◆ YOUR GOAL
Using the listing below, print the line containing "Where should I", the line containing "You are a GUI", and each line between them, exactly and nothing else. Pictures stay out of the print.

◆ DATASET RECORDS
↓↓↓

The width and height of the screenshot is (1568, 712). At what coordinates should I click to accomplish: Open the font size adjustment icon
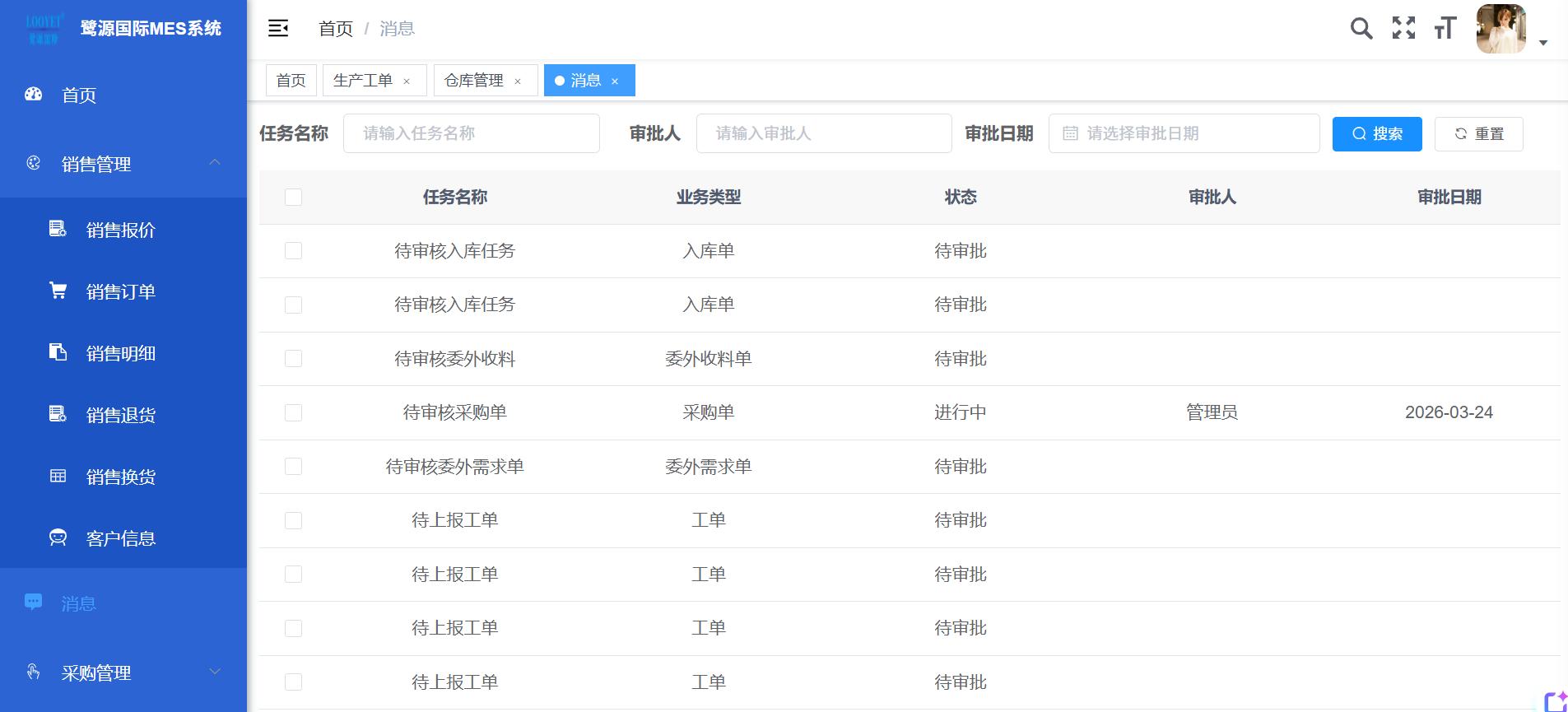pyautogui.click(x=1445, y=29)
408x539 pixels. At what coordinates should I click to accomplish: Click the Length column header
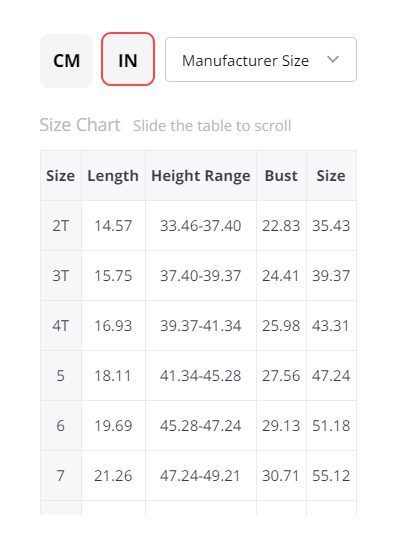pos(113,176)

↑↑↑
↓↓↓

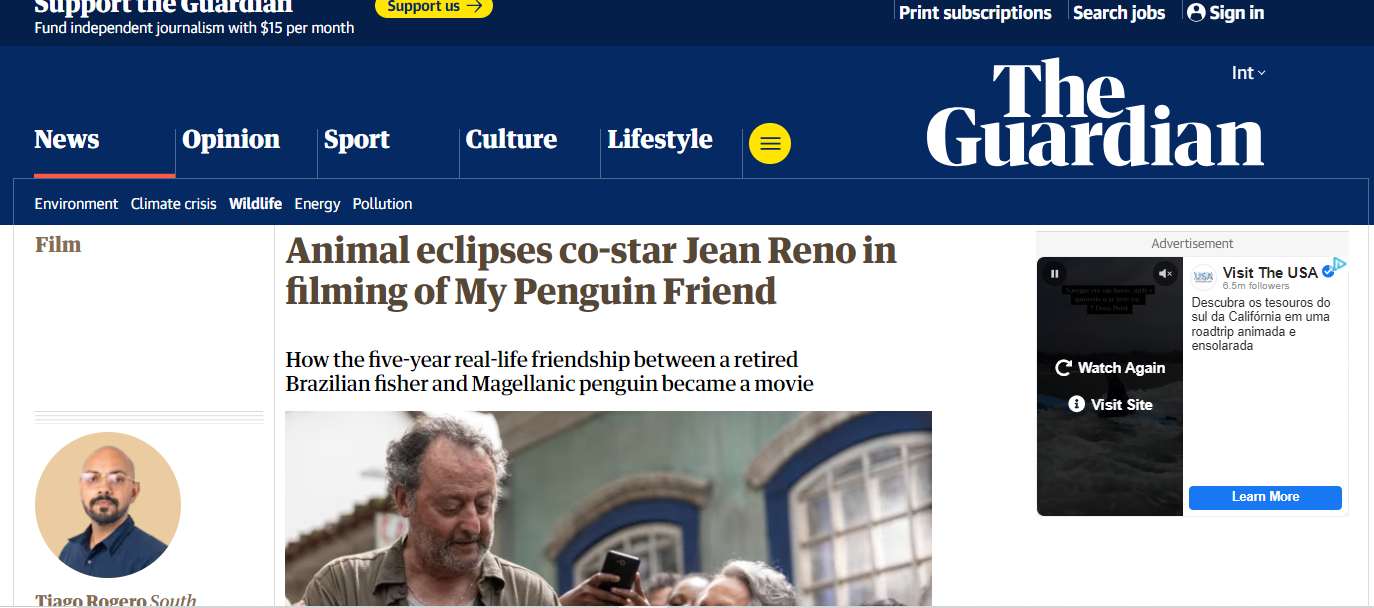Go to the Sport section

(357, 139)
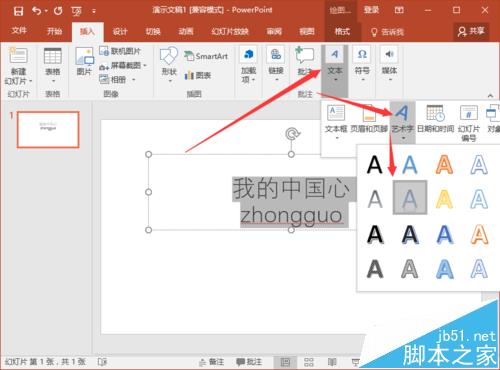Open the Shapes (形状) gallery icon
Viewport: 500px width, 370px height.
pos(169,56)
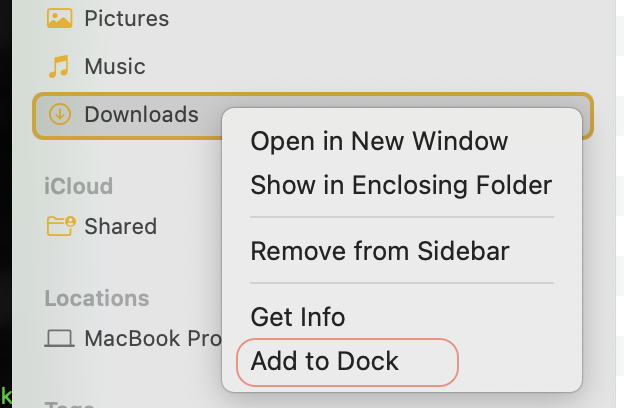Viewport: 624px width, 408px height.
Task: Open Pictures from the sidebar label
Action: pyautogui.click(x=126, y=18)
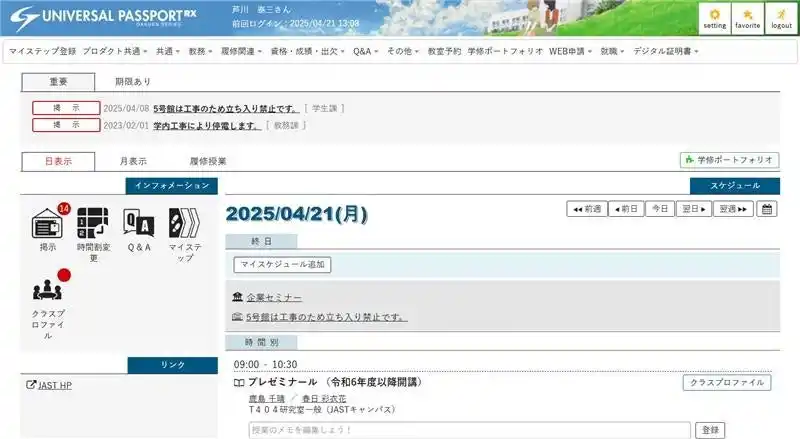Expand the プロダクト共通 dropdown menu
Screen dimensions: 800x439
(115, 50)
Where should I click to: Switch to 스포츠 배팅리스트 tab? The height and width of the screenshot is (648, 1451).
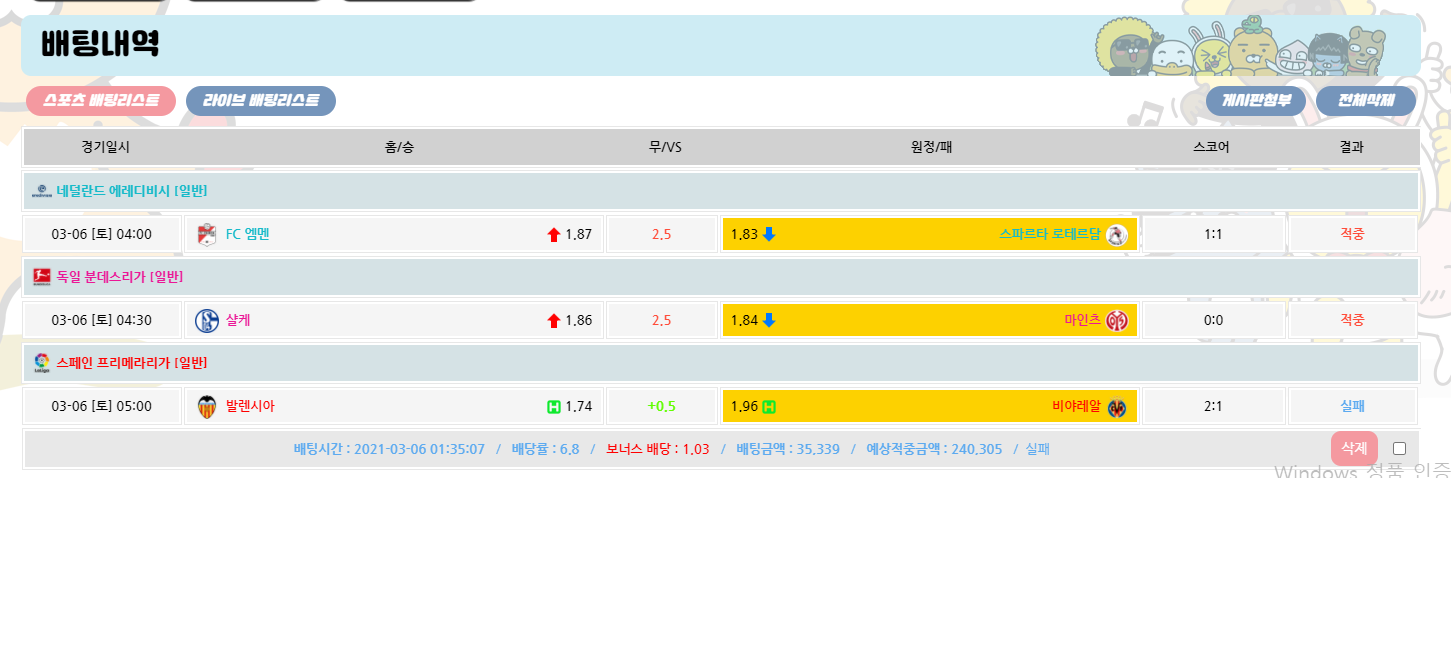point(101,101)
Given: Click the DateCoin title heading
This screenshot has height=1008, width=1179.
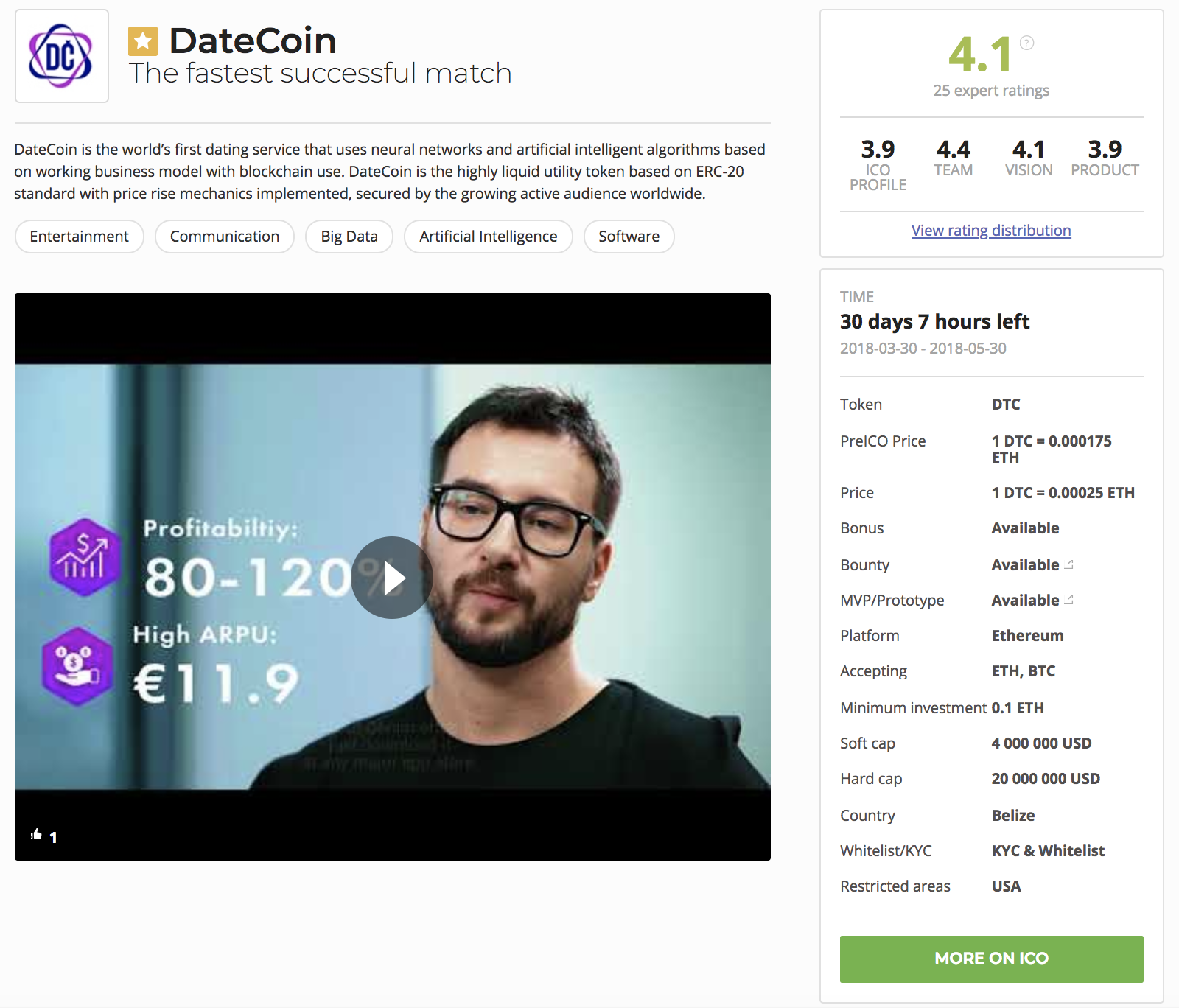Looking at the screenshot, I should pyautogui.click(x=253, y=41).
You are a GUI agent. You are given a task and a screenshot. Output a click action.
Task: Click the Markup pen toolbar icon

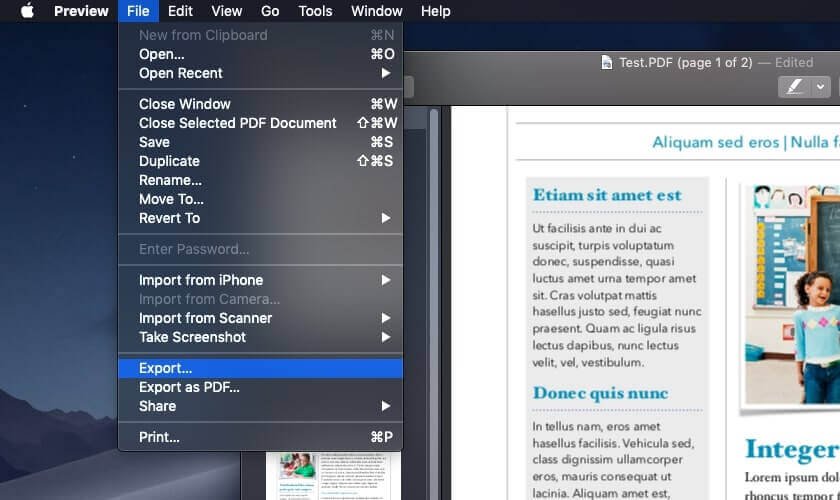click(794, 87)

↑↑↑

◆ YOUR RESPONSE
Where should I click to: Switch to 스포츠 배팅리스트 tab? The height and width of the screenshot is (648, 1451).
point(101,101)
Given: Click the DateCoin title heading
This screenshot has height=1008, width=1179.
Looking at the screenshot, I should pyautogui.click(x=253, y=41).
You are a GUI agent. You are given a task and a screenshot. Output a click action.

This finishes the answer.